═══ Material ═══

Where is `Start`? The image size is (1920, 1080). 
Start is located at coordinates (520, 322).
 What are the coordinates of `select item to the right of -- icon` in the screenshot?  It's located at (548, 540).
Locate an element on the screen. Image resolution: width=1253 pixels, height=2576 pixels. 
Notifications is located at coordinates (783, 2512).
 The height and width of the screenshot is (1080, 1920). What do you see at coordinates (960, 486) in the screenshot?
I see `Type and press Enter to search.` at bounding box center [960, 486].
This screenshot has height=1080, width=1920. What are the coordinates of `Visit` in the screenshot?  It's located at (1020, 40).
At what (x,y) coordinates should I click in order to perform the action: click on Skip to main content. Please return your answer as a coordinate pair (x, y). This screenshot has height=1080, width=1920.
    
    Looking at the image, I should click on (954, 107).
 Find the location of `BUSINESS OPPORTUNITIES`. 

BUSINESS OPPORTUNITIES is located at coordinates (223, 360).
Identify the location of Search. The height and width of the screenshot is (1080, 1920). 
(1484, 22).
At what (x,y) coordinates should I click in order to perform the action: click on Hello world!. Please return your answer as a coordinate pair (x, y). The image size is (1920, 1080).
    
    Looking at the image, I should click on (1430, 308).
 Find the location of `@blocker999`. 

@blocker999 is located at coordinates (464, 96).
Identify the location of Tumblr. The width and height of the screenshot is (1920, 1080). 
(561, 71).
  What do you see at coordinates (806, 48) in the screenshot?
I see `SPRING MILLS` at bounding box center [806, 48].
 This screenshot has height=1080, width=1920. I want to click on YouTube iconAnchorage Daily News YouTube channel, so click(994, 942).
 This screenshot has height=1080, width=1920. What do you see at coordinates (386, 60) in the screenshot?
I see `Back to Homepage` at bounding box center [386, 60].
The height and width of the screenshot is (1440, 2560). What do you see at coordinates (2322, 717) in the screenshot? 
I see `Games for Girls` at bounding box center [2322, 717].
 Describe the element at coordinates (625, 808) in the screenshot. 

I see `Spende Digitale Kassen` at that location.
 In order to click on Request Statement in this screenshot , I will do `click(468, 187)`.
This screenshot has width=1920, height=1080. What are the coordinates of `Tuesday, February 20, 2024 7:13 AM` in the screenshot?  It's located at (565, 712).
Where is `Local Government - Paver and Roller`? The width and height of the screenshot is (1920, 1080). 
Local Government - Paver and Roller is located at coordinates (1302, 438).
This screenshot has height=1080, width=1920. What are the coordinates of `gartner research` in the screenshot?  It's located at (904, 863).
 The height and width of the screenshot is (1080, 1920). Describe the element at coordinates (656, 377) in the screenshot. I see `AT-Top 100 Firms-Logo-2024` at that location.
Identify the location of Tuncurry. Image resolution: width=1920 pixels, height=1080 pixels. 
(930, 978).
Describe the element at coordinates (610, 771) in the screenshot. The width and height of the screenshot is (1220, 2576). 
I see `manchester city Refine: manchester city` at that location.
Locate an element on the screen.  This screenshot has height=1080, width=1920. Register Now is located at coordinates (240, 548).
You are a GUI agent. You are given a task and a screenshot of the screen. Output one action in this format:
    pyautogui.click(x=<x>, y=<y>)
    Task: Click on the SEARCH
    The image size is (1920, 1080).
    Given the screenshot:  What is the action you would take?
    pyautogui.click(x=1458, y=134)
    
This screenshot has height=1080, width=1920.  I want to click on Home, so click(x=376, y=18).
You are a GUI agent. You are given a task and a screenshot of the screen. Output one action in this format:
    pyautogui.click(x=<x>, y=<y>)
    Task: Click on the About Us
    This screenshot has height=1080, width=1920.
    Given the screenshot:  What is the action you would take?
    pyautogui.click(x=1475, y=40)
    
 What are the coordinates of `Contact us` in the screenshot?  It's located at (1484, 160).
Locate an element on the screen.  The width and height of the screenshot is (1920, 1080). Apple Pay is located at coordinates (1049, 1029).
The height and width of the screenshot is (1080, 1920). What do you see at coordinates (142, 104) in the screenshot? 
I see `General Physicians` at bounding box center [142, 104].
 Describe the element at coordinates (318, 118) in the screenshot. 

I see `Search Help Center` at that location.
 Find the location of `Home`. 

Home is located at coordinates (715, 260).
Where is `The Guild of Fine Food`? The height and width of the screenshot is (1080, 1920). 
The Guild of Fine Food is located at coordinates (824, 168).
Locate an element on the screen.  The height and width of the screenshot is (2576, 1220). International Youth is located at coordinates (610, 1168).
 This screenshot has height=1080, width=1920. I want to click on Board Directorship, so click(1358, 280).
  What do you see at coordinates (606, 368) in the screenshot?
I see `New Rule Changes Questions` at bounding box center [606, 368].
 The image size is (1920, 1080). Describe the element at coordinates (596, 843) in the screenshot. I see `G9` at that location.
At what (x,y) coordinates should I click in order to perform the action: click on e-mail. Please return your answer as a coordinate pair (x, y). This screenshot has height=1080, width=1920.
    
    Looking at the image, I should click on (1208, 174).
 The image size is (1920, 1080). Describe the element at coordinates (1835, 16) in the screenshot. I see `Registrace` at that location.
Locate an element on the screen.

═══

◆ **Given exercise**: Reproduce the listing verbatim, from the line containing "at (1020, 40)." through the line containing "Looking at the image, I should click on (954, 107).", including both of those lines.

◆ **Complete response**:
This screenshot has height=1080, width=1920. What are the coordinates of `Visit` in the screenshot?  It's located at (1020, 40).
At what (x,y) coordinates should I click in order to perform the action: click on Skip to main content. Please return your answer as a coordinate pair (x, y). This screenshot has height=1080, width=1920.
    
    Looking at the image, I should click on (954, 107).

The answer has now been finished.